_ЗАДАНИЕ_: Продолжи рассказ об аресте и обыске в здании МГБ, начиная сразу после его последней фразы.

_ТЕКСТ СТРАНИЦЫ_:
В третьем часу ночи машина остановилась у сталинского здания во весь квартал «Святейшего синода». Двери «черного ворона» открылись. «Выходи!» — послышался грозный сиплый голос во мраке ночи [того, кто был] в штатском. Я вышел с книгами в руках, снова подхватили под руки сатрапы и повели на третий этаж своего департамента — Главного областного политического управления МГБ.
Ввели в большой кабинет со множеством ковров, массивных столов, диванов, кресел, стульев и [c] черными портьерами на окнах, подвели к большому столу и указали на стул: «Садись!» Я сел. Подошел мордастый лет тридцати пяти сатрап. Его хмурое, сонно-серое обрюзгшее лицо хронического наркомана, его взгляд мутных глаз — смотрел на меня как бы спросонья — предвещал физические и моральные истязания и тяжелый исход предстоящих допросов. «А, это ты, Сергей Петрович! Давно тебя ждал. Я начальник следственного отдела Селезенкин[132]
. Ну, наша работа с тобой будет еще впереди, а пока подпиши эти свои книги, что хранил их у себя — эту антисоветскую литературу».На каждой книге расписался, да и не думал отказываться от них. Несмотря на трагическое душевное состояние от случившегося, я нашел в себе силы и решимость сказать — эти книги издавались не мною, а Госиздатом в первые годы Октябрьской революции, когда уж существовала Советская власть, и эти книги свободно продавались и покупались в Смурове и других городах.
— Но об этом поговорим, — прервал меня Селезенкин, — я тебе покажу, кем эти книги изданы, — и уставился на меня взглядом удава. — Отвести в комендатуру арестованного.
Подошли два сатрапа. «Ну, пошли!» Повели длинными коридорами прямо, потом налево, а направо и налево комфортабельные следственные кабинеты, а во дворе их, соединенная коридорами, мрачная внутренняя тюрьма, со всех четырех сторон окруженная беспрерывными четырехэтажными строениями. Там сдали меня под расписку дежурному коменданту и его сатрапам.
Небольшая квадратная комната, решетчатые окна, на стенах от потолка портреты верховных бандитов царя марксидов Иосифа Кровавого и его Малюты Скуратова — палача Берии, с свирепыми лицами садистов. Начался личный обыск. «Разденься», — приказал дежурный комендант. Я снял верхнюю одежду — шляпу, пальто, пиджак — кругом ни стула, ни скамейки — положил на цементный пол и вопросительно смотрю на своих мучителей. «Раздевайся совсем!». Этого я не мог понять: ведь я разделся. Снова грозный окрик: «Раздевайся! еще раздевайся, донага».

_ПРЕДОСТАВЛЕННЫЕ СВЕДЕНИЯ_:
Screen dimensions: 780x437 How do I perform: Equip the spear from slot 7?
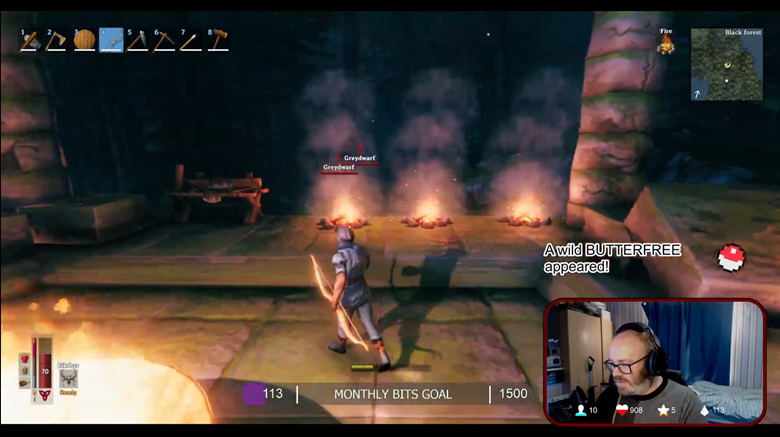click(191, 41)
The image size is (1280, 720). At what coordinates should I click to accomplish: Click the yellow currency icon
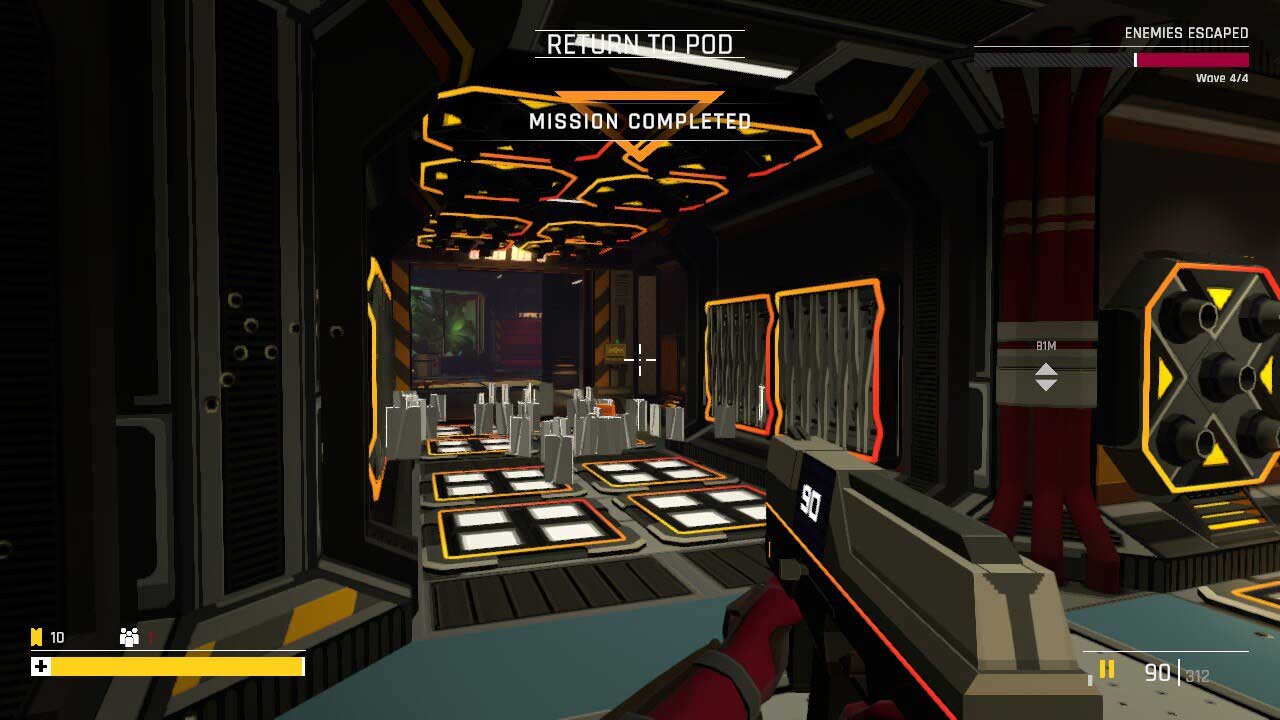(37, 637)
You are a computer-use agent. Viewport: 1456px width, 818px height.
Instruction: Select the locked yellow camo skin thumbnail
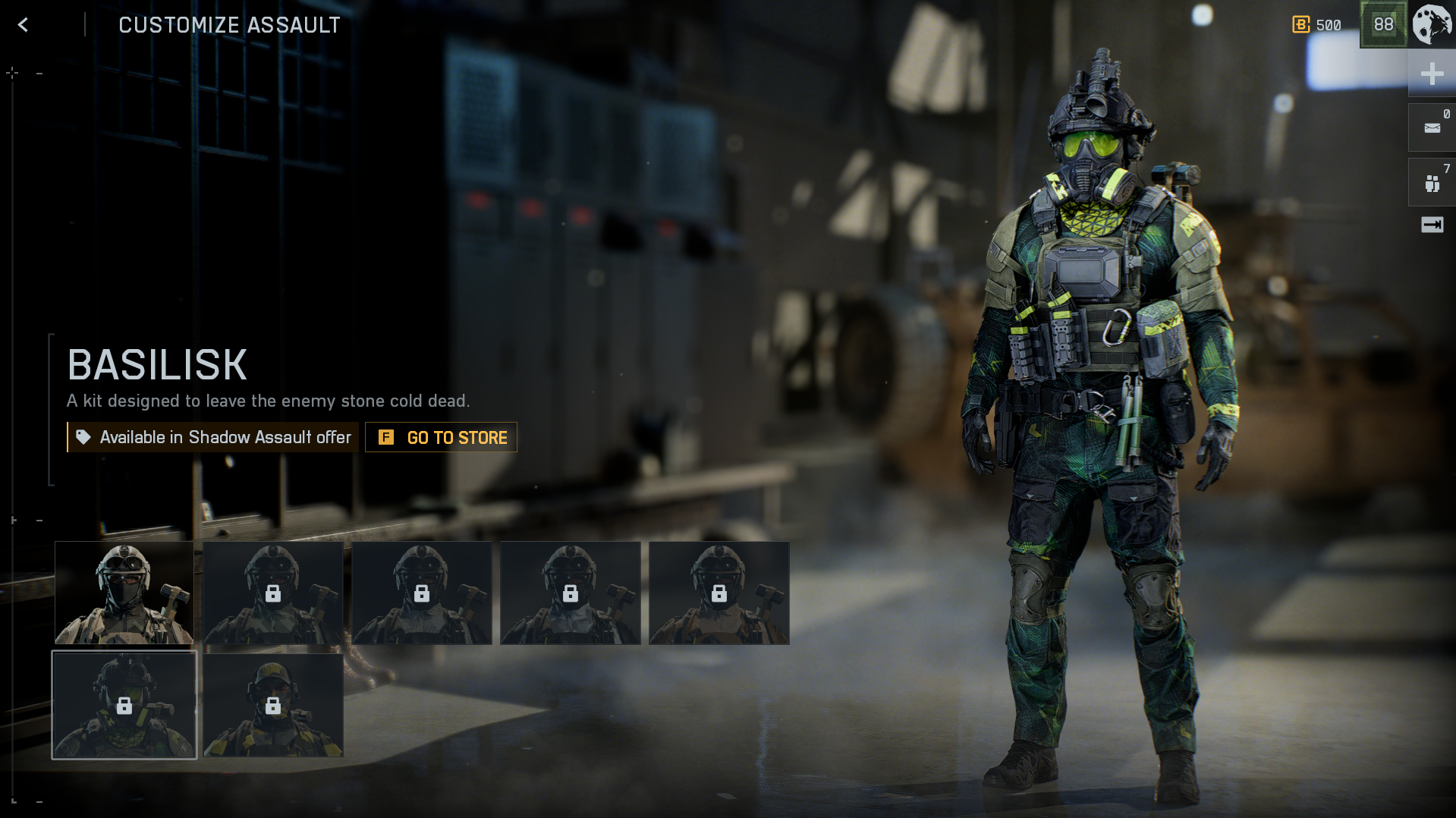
==
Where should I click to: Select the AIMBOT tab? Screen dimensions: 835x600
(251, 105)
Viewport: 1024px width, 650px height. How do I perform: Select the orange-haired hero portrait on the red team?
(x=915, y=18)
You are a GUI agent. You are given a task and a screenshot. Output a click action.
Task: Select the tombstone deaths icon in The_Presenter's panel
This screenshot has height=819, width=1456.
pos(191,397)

_ОТВЕТ НА ЗАДАНИЕ_:
Теперь я понял. Снял рубашку, брюки, нижнее белье и предстал пред их грозными очами в адамовом виде, до его грехопадения с Евой. Жду, что будет дальше. Снова окрик: «Подыми ногу одну, другую, нагнись, стоять; подними руки вверх, опусти!» В это время другие сатрапы прощупывали и перебирали мою одежду. Когда был закончен обыск одежды и тела, последовал окрик: «Одевайся». Оделся и жду, что будет дальше. Явился тюремный конвой, повел куда-то полутемными коридорами и у одной из дверей остановился, открыли замок, отодвинули железный засов, открыли дверь, и — окрик: «Заходи».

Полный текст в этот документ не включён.